Natural Gas Is the Big Gorilla at the Moment for Protecting Energy Security But We Need Coal and Nuclear, Too
Natural gas consumption keeps increasing as the power sector demands more gas to make electricity. It’s an easily lost bit of information in all the hype over solar and wind, but it’s hardly surprising as natural gas is a reliable source of fuel for making electricity. So is coal. So is nuclear energy. And, if AI data centers take off as expected we can expect further growth.
Today In Energy has the facts, which are summed up in this chart:
The righthand side of the chart is too hard to explain and not worth it but one can see from the left side that electricity generation is responsible for most of the grwoth in natural gas consumption over the last four years. Here are the details:
U.S. natural gas consumption grew by 1% to reach a new annual high of 89.4 billion cubic feet per day (Bcf/d) in 2023, according to our Natural Gas Annual, and continued growing in the first nine months of 2024. The 1% increase in natural gas consumption in 2023 was driven by a 6.7% (2.2 Bcf/d) increase in consumption in the electric power sector, the largest natural gas consuming sector.

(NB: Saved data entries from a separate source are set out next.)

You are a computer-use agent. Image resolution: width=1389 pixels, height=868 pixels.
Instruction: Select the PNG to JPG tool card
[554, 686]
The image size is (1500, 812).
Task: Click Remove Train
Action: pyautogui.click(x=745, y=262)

U.S. consumption of natural gas for power generation averaged 35.4 Bcf/d, or 40% of U.S. natural gas consumed in 2023…
The natural gas consumption trends observed in 2023 largely continued in 2024 through September. U.S. natural gas consumption through September 2024 averaged 89.8 Bcf/d according to our monthly data, up 1% from the same period in 2023. The increase was driven by a 4% (1.6 Bcf/d) increase in consumption in the electric power sector, which averaged 38.1 Bcf/d, or 42% of U.S. natural gas consumed in 2024 through September.

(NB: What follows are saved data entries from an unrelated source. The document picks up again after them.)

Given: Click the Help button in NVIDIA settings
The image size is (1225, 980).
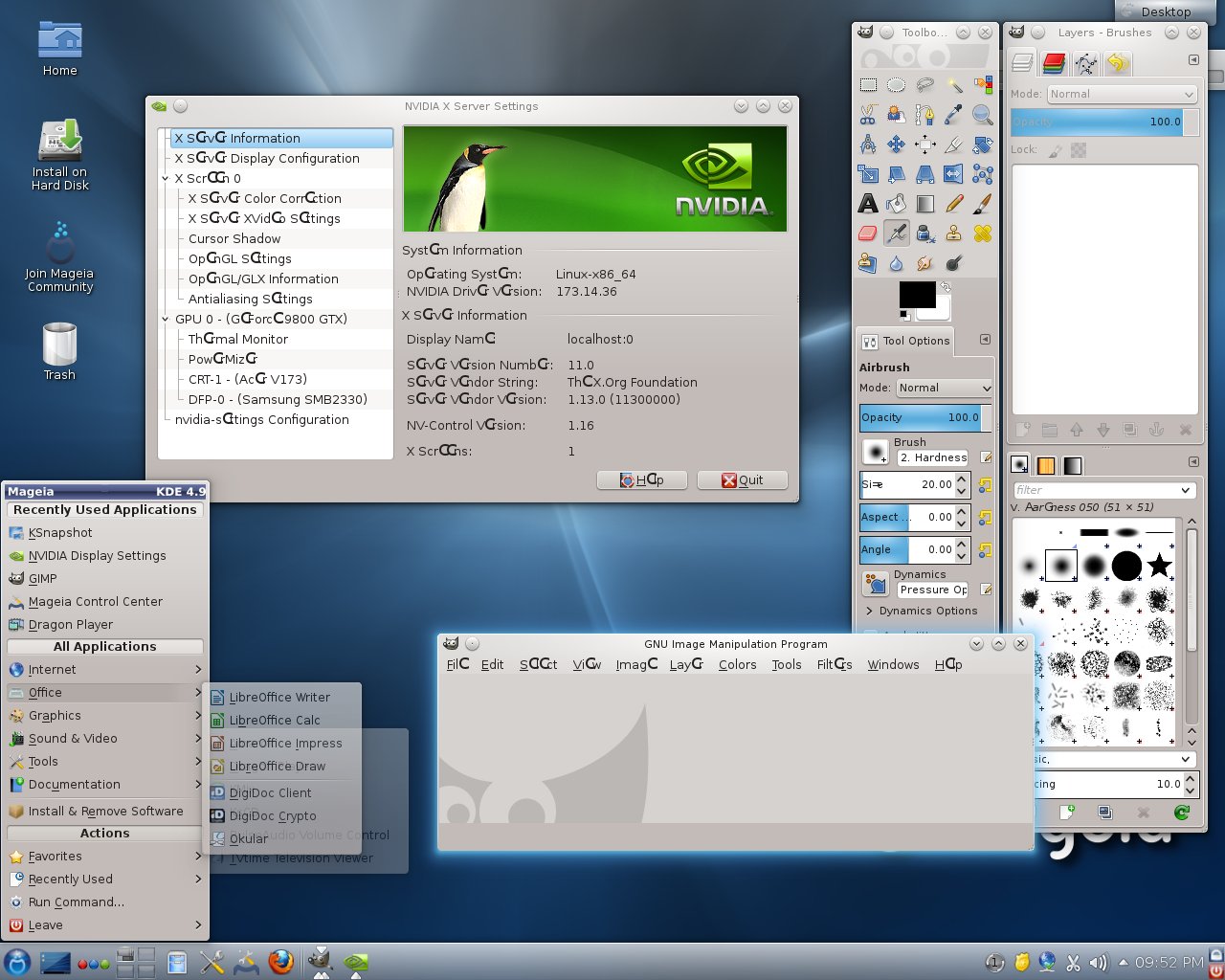Looking at the screenshot, I should click(x=641, y=480).
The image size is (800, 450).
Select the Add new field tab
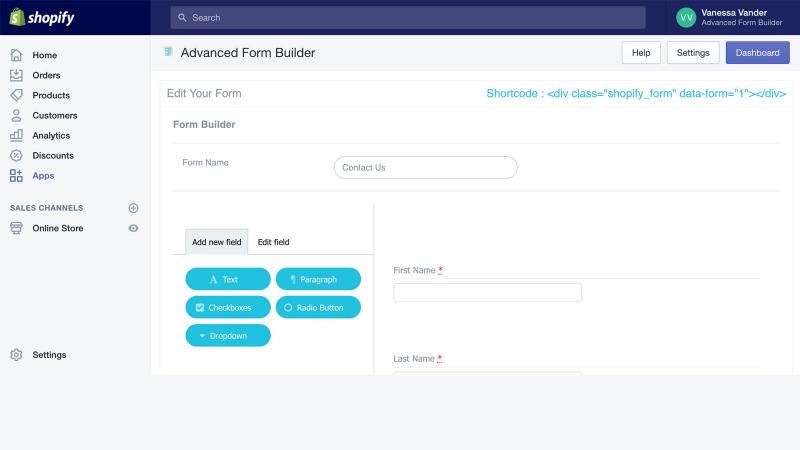pos(217,242)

Natural gas, in other words, is the big gorilla when it comes to electricity generation and it’s getting bigger. It gained more than non-hydro renewables by a fairly large margin (179,273 thousand megawatt hours to 152,501 for 2020-2023) and the latter appears to have cut mostly into coal, nuclear, and hydro sources of power.

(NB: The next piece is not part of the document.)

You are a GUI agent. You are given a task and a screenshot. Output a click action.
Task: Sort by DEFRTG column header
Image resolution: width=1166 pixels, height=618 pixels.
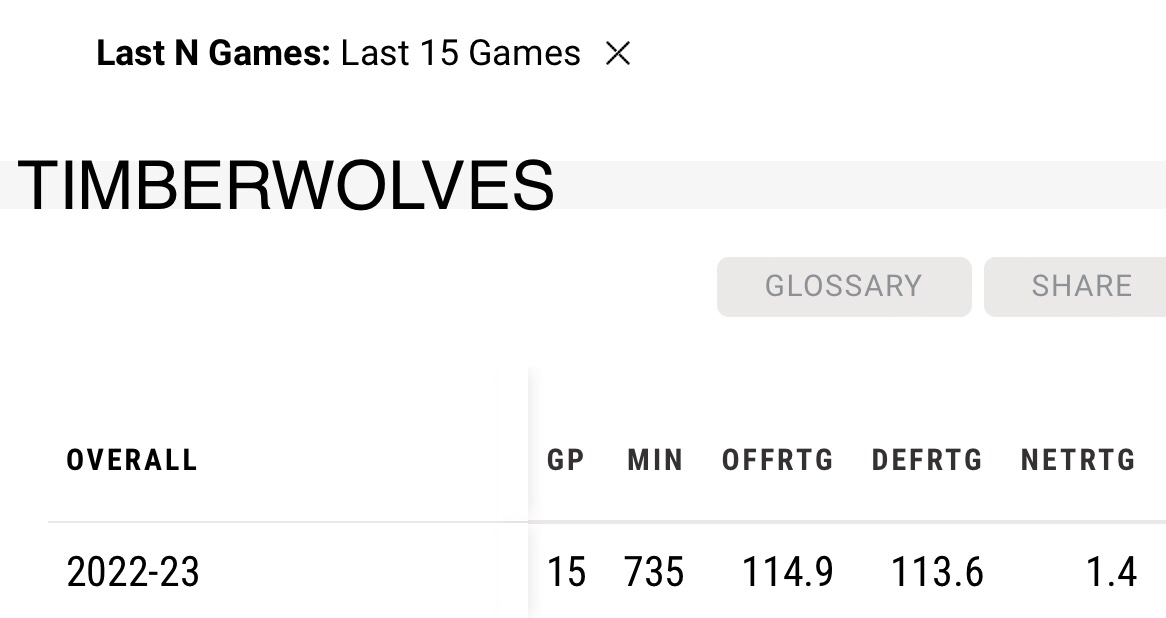point(927,460)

Renewables can only grow, in fact, if something not intermittent grows with them unless we plan to lose control of energy security. That something is natural gas, but the reality is that shouldn’t be discounting the importance of coal and nuclear either. All three fuel sources have their advantages over intermittent green energy and all three are needed. Indeed, we can only afford so much in renewables without emasculating energy security.
#Solar #Wind #Electricity #NaturalGas #Nuclear #ElectricGrid #Subsidies #Coal
I personally think the greatest advantage to coal is the ability to store it on site. That is the ultimate in security. Thanks for outlining the advantages to reliable energy sources. We have to continue to show the farce that wind and Solar actually are.